Effets de la zidovudine chez des souris transgéniques exprimant la protéine de capside du VHC

Publié le 13.02.2012 | par Patricia Fener

La co-infection par le virus de l’hépatite C (VHC) favorise la toxicité hépatique de la zidovudine (AZT) chez les patients infectés par le virus de l’immunodéficience humaine. Cet ouvrage examine l’hypothèse selon laquelle la protéine de capside du VHC (VHCcap) pourrait favoriser la toxicité des espèces réactives de l’oxygène (ERO) formées lors de l’administration d’AZT.

Résultats : l’administration d’AZT induit une déplétion de l’ADNmt de 25% chez des souris transgéniques exprimant VHCcap et de 30% chez les témoins non transgéniques (NS).
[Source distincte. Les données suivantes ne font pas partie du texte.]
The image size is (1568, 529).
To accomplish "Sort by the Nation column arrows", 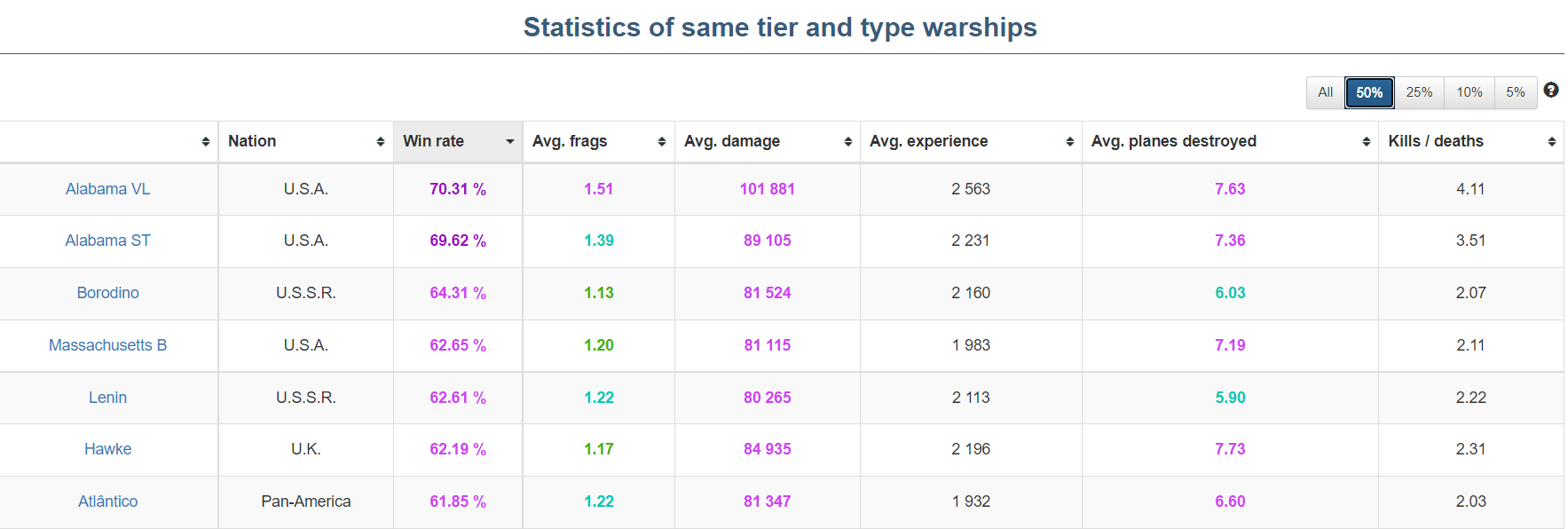I will (x=380, y=142).
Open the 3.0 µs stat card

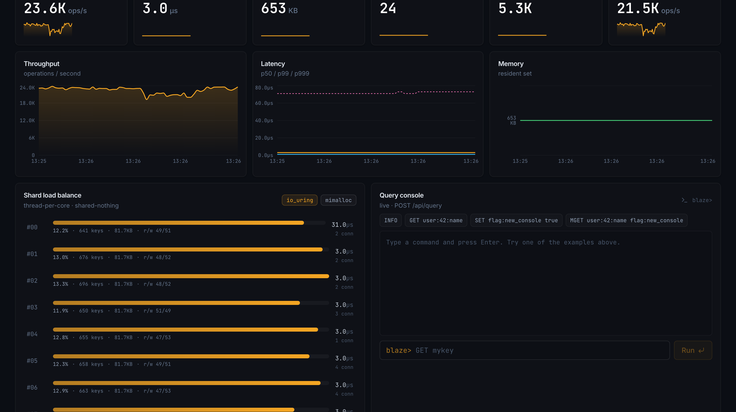pos(190,22)
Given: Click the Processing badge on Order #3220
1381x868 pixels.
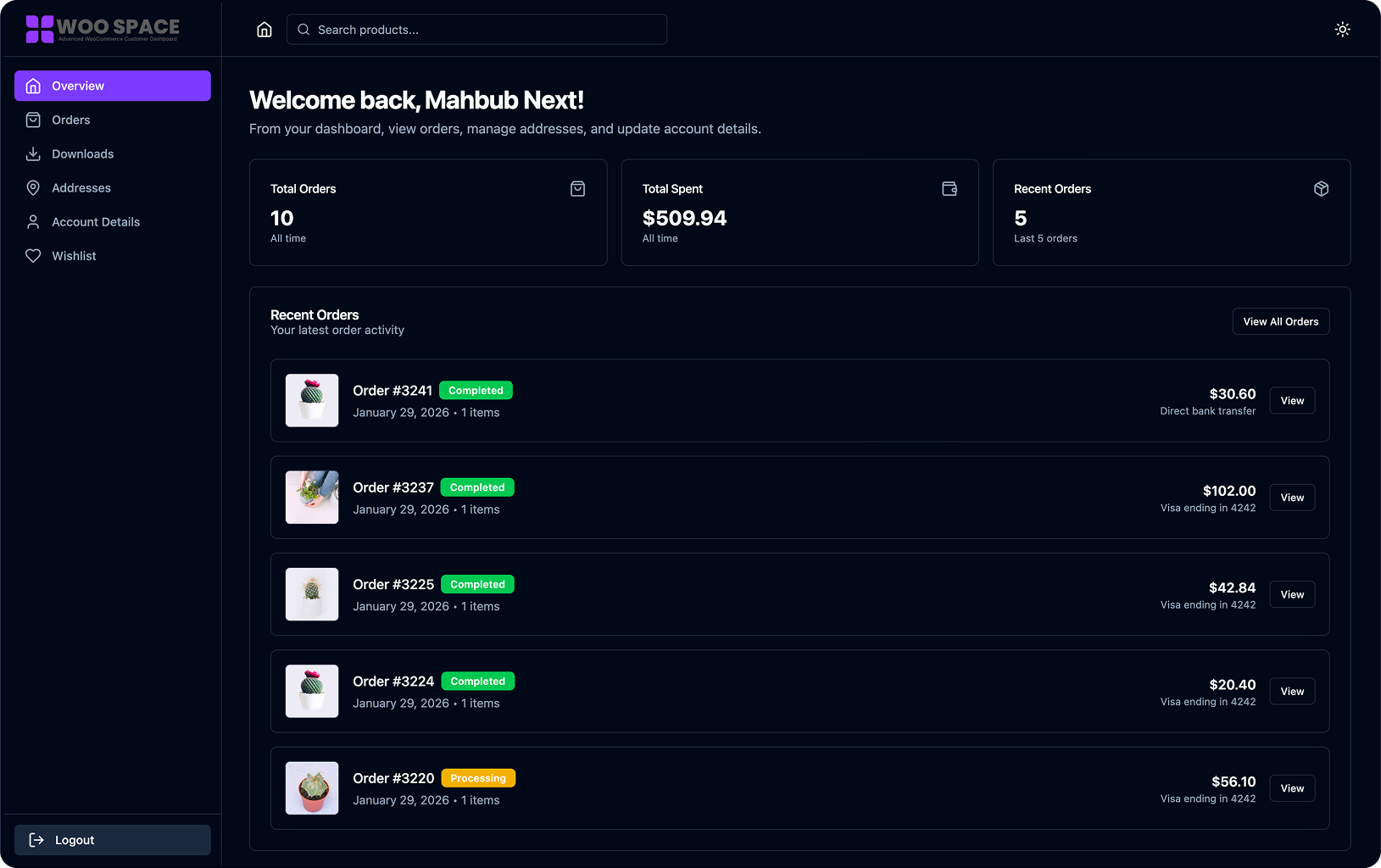Looking at the screenshot, I should pyautogui.click(x=478, y=777).
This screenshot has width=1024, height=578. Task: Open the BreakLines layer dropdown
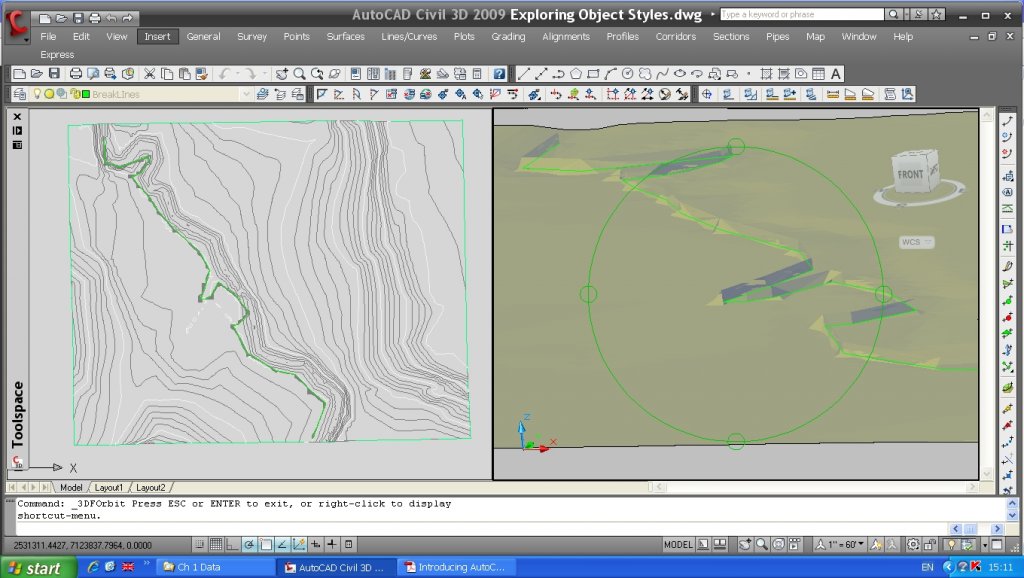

Chez les souris VHCcap traitées, la déplétion accompagne une augmentation de l’ADNmt sous forme linéaire d’environ 30% par rapport aux témoins non transgèniques traités par l’AZT. Le traitement par l’AZT augmente la production d’ERO de 35% chez les témoins et 25% chez les VHC cap.

Conclusion : VHCcap induit des lésions oxydatives de l’ADNmt qui ne sont pas dues à une augmentation de la production d’ERO ; mais pourraient impliquer une plus grande sensibilité de l’ADNmt au stress oxydant.